I feel as if he can see through me, like every thought I have is floating in a bubble over my head and there’s a gauge stuck on my nose that’s broadcasting my temperature. Hot
, cold, boiling, freezing, want you, hate you, about to cry. He sees it all, and it drives me crazy.
“My ex has nothing to do with anything.”
“Really?” His eyes do their laser beam thing again. “Because I’m starting to think you decided to hate me before we ever spoke a word to each other. I’m starting to think that look of disgust you gave me at the airport lounge when you first saw me had nothing to do with me and everything to do with you getting dumped at the altar.”
An atomic detonation of fury blasts through me. If I were Wolverine, this is the part where my long steel claws would unsheathe from my knuckles with a violent clang. “I never said I was dumped at the altar.”
Here comes that condescending eyebrow arch. I’d like to slap a blob of wax on that thing and rip it clean off.
“You didn’t have to. There are plenty of stories about it on the internet.”
My mouth drops open. I stare at Matteo in horror. “You googled me?”
His lips curve into his signature ruthless smile. “I like to know all there is to know about my business rivals. ‘The Lovelorn Seamstress’? ‘The Cast-Away Couturier’? So many clever headlines. Maybe you can use one of them for the name of your new shop.”
I’m so embarrassed I can’t talk. I stand there staring at him, my cheeks blazing with heat. I’m living that awful moment all over again. I can’t escape it, even thousands of miles away. In another country halfway around the world, I’m still the girl who wasn’t good enough.
I think I’m going to be sick.
“Maybe I did decide to hate you before we spoke a word to each other, and maybe I had good reasons.
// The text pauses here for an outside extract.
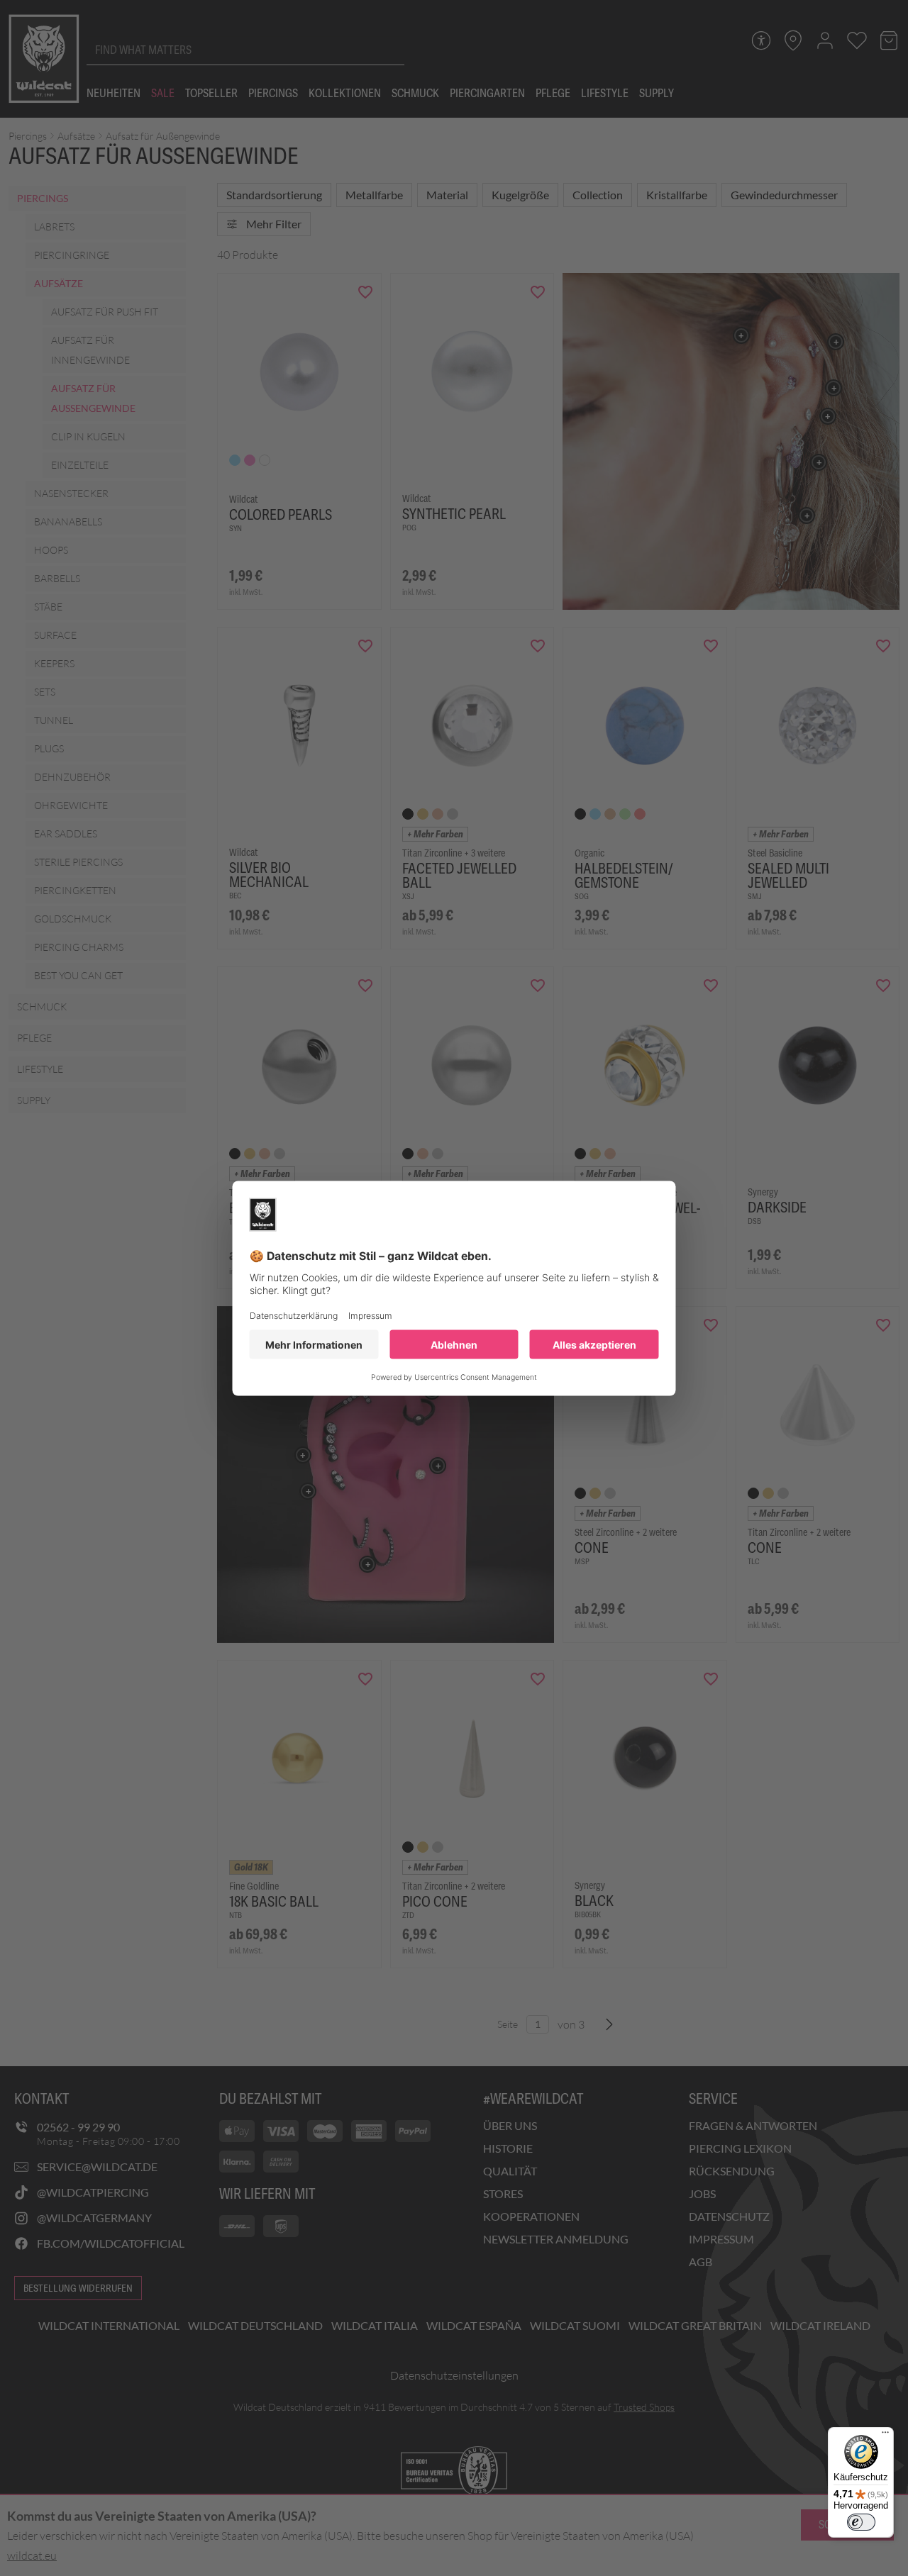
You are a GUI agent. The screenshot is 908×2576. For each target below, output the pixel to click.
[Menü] (885, 2435)
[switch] (861, 2522)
The way you walk around like the world should throw itself at your feet. The way you smirk at everyone, so superior. The way you look at women—”
“You,” he interrupts, his voice gruff. “The way I look at you, you mean.”
“You’re splitting hairs again. I’m sure I’m just one of millions of women you’ve given that look to.”
“Which look?”
He steps closer. Now we’re inches apart. Breathing each other’s air. Feeling each other’s body heat.
This guy has serious space issues.
I moisten my lips. His eyes follow the motion of my tongue. The smug smile is gone. All that’s left on his face is blistering intensity.
“You know which look. And step back. You’re crowding me.”
“No. I want to talk about this look you’re so upset by. I want you to tell me what you think it means.”